第4話 処刑 『シャングリラ・シャイニング』




 私たちは、屋敷の窓を突き破って逃げました。

 外に出てすぐに、お嬢様を逃がし、私は、追ってくるロボット衛兵に向かって、ブラスターを撃ちました。

 麻痺モードですので、壊れはしませんが、ロボットといえど、しばらくは動けなくなります。

 殺傷モードにすると、人だったら死んでしまいますし、ロボットですら、一撃で破壊できてしまいます。

 なんとか、お嬢様が逃げおおせてくれればいいと思っておりましたが、追っ手の中に、パンナ・コッタとビスコッティの姿が見えないことに、私は気づいておりませんでした。

 それが、事態を悪化させることになるとは。


 ティラ=ミス嬢の屋敷は広大で、庭だけでも、いくつかのスポーツ競技を同時に行うことが出来るだけの広さがあります。その中で、邸宅の裏庭側には、二階にバルコニーがありました。
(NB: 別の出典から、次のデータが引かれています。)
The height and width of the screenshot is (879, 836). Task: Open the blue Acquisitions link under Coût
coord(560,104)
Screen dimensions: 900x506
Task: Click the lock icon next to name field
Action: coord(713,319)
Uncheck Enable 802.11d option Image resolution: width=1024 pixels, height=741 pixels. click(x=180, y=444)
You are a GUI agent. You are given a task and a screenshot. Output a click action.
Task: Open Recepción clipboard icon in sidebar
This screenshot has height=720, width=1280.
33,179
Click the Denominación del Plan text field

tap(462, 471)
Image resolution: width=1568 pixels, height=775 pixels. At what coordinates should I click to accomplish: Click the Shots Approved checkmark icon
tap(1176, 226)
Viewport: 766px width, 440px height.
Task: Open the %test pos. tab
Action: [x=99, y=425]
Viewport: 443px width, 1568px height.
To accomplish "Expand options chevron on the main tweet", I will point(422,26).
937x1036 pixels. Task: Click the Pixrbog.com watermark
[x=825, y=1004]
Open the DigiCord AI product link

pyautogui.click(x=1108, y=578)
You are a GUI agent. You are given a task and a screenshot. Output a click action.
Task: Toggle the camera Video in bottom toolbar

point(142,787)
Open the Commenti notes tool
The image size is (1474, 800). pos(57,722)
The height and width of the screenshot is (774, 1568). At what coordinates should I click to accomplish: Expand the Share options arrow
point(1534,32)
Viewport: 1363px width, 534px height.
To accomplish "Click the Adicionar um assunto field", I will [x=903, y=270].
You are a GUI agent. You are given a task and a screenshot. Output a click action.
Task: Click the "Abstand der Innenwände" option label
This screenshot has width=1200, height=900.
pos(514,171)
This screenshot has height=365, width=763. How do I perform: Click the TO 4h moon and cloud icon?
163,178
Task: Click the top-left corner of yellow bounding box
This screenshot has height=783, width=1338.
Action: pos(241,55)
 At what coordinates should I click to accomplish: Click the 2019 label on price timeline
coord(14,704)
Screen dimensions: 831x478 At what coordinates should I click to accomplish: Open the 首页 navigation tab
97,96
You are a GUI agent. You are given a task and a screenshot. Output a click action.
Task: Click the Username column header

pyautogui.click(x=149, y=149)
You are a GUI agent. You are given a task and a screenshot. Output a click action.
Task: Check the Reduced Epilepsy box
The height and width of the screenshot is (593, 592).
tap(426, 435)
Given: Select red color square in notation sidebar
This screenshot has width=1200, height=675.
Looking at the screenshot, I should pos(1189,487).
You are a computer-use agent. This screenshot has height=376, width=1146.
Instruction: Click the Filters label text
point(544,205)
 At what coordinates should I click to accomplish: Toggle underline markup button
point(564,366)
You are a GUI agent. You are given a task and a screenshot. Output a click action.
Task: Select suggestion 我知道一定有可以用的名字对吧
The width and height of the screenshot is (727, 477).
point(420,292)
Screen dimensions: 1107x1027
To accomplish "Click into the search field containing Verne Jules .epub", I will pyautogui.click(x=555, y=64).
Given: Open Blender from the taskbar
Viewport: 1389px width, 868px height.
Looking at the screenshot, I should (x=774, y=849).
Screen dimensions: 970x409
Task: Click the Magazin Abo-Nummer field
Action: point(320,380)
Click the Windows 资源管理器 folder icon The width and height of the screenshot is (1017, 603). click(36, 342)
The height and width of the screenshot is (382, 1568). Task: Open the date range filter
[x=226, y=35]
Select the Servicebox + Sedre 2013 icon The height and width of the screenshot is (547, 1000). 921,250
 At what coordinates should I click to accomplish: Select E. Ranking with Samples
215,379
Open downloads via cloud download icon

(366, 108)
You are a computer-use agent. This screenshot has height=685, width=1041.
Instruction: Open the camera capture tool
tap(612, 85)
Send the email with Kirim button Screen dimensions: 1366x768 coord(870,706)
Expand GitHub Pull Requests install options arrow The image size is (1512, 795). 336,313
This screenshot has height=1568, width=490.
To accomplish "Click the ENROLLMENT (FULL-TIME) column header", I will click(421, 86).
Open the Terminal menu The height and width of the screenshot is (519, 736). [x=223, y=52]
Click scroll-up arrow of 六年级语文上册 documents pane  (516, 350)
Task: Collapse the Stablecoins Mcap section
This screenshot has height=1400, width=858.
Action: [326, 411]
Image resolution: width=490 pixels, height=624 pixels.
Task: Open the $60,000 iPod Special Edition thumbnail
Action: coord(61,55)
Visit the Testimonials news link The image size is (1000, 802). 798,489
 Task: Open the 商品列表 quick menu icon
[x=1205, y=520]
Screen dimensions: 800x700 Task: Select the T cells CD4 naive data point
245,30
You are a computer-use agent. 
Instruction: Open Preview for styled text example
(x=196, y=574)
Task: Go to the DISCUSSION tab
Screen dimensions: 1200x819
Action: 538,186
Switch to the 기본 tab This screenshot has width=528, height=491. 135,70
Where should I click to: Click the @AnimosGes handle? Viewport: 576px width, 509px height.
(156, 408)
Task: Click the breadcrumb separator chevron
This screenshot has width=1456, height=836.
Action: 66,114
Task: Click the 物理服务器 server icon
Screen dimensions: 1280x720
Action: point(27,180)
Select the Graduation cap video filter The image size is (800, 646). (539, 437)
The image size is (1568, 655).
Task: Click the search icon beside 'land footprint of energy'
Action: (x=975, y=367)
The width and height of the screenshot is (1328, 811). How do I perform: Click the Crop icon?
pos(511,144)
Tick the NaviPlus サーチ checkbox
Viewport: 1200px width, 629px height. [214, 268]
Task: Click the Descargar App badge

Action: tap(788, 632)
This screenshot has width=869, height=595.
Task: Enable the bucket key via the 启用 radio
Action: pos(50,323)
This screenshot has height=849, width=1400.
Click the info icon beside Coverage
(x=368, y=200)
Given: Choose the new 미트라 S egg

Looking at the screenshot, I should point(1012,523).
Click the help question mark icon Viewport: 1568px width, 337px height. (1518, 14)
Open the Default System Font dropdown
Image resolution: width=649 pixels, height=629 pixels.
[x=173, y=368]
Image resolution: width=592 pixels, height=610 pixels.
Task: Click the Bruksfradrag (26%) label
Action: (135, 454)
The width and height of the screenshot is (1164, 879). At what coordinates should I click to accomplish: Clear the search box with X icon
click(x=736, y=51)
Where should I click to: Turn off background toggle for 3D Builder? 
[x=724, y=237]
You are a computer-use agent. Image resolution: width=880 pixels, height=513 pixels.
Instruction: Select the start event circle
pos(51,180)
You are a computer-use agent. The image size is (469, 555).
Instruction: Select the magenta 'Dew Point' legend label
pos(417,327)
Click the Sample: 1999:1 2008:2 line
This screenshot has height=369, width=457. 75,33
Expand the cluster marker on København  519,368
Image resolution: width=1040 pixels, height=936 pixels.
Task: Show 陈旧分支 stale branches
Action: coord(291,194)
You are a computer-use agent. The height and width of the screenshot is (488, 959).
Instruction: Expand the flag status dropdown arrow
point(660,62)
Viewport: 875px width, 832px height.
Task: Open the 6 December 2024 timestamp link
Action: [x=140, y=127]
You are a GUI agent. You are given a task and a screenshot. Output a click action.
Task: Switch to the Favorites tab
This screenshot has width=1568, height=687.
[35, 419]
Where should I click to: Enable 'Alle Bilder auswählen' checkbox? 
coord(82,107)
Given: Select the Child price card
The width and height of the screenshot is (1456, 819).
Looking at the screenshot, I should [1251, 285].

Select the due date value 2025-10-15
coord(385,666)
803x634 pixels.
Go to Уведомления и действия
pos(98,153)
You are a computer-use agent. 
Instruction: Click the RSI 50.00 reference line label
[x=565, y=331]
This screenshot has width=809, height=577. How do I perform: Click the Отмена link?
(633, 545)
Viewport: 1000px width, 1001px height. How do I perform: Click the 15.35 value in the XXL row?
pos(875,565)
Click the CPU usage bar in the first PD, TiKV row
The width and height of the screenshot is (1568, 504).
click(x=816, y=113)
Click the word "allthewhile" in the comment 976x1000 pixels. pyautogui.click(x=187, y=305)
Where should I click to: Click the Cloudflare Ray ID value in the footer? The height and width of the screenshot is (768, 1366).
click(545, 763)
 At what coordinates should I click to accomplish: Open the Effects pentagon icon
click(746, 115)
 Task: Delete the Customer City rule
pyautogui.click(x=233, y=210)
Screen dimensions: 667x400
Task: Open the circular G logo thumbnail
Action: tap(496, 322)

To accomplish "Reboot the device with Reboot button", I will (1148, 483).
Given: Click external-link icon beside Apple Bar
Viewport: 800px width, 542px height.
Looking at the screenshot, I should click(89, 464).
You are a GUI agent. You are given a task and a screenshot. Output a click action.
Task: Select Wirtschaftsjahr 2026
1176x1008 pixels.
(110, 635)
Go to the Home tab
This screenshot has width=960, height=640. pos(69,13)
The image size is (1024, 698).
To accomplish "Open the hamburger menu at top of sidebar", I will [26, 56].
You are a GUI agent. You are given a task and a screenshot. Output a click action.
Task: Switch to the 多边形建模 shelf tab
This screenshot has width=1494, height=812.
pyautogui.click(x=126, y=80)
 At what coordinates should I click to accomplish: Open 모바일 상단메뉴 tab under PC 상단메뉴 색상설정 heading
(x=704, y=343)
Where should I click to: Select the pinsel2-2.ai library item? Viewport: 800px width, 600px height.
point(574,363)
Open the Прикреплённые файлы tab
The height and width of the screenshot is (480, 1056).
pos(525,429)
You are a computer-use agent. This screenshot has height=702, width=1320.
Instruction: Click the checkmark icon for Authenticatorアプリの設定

 騒動の最中、このバルコニーは、静寂に包まれていました。

 そこに、ひっそりとティラ=ミスが現れ、庭の茂みからは、ビスコッティが今か今かと待ちわびていた様子で出てきました。

「ティラ。愛しのティラ」

 しかし、返答はつっけんどんでした。

「知りません」

「何を言ってるんだ。俺だよ。俺」

「俺などという人は知りません」

 先程までの、愛し合っていた相手とは思えない冷たい返答に、ビスコッティは戸惑いを隠せません。

「俺は俺だ。他の誰でもない」

「嘘よ」

「嘘なもんか」

「でも、あなたの名前は、ヴィンサント。そして、私の名前は、ティラ=ミス・チョコラート」

「そんな名前など知らない!」

「ああ、ビスコッティ、ビスコッティ、あなたはなぜ、ビスコッティなの? 名前を捨てて。そうしたら、私たちは結ばれるのに!」

 両家の確執は、今に始まったことではありません。

 過去にも、同じように家同士の諍いを越えて結ばれようとした若者がいなかったわけではありません。しかし、いずれも不幸な結末を迎えているようでした。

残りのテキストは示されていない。